I tried to proof this. The equations of motion are $\frac{\delta S}{\delta A_\mu(x)}=\epsilon^{\mu\alpha\beta}\partial_\alpha A_\beta(x)$. Therefore, what we want to proof is that there is a $\Lambda$ and $\mu_{\mu\nu}(x,y)$ such that $$\delta_\xi A_\mu-\delta_\Lambda A_\mu=\int\text{d}^Dy\,\mu_{\mu\nu}(x,y)\epsilon^{\nu\alpha\beta}\partial_\alpha A_\beta(y).$$ Choosing $\mu_{\mu\nu}(x,y)=\epsilon_{\mu\nu\alpha}\xi^\alpha(x)\delta(x-y)$ yields $$\int\text{d}^Dy\,\mu_{\mu\nu}(x,y)\epsilon^{\nu\alpha\beta}\partial_\alpha A_\beta(y)=\epsilon_{\mu\nu\gamma}\xi^\gamma(x)\epsilon^{\nu\alpha\beta}\partial_\alpha A_\beta(x)=\xi^\alpha\partial_\alpha A_\mu+\partial_\mu \xi^\beta A_\beta-\partial_\mu (\xi^\beta A_\beta)=\delta_\xi A_\mu-\delta_{\xi^\nu A_\nu}A_\mu.$$ Thus, this choice almost works. However, the parameter $\Lambda$ shouldn't depend on $A$. Is there another choice of $\mu$ and $\Lambda$ so that $\Lambda$ doesn't depend on $A$?

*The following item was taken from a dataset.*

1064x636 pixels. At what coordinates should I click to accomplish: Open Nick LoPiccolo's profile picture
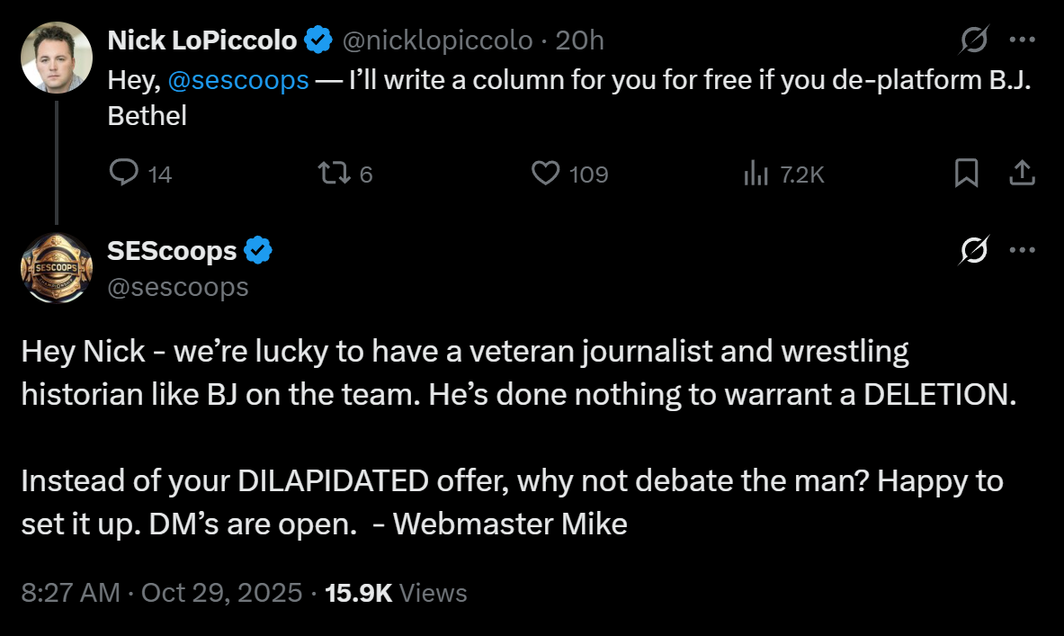(57, 58)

Investigating the problem further , I noticed the following. If indeed there is such a $\mu$ and $\Lambda$, then, whenever the equations of motion are satisfied we have that $\delta_\xi A_\mu-\delta_\Lambda A_\mu=0$. The equations of motion imply that $A$ is pure gauge, i.e. $A_\mu=\partial_\mu \Omega$ for some $\Omega$. Then $$\delta_\xi A_\mu-\delta_\Lambda A_\mu=\xi^\rho\partial_\rho\partial_\mu\Omega+\partial_\mu\xi^\rho\partial_\rho\Omega-\partial_\mu\Lambda=\partial_\mu(\xi^\rho\partial_\rho\Omega-\Lambda).$$ There is no way that this vanishes identically unless we choose $\Lambda=\xi^\rho\partial_\rho\Omega=\xi^\rho A_\rho$ (up to a constant). We conclude that the $\Lambda$ must depend on $A$ as we found above. Then, isn't the statement in the exercise wrong? Or are we allowed to use a different gauge parameter for every field?

Answer 1

I don't have Henneaux's lectures on hand, but I assume the context is classical (not quantum) gauge theory.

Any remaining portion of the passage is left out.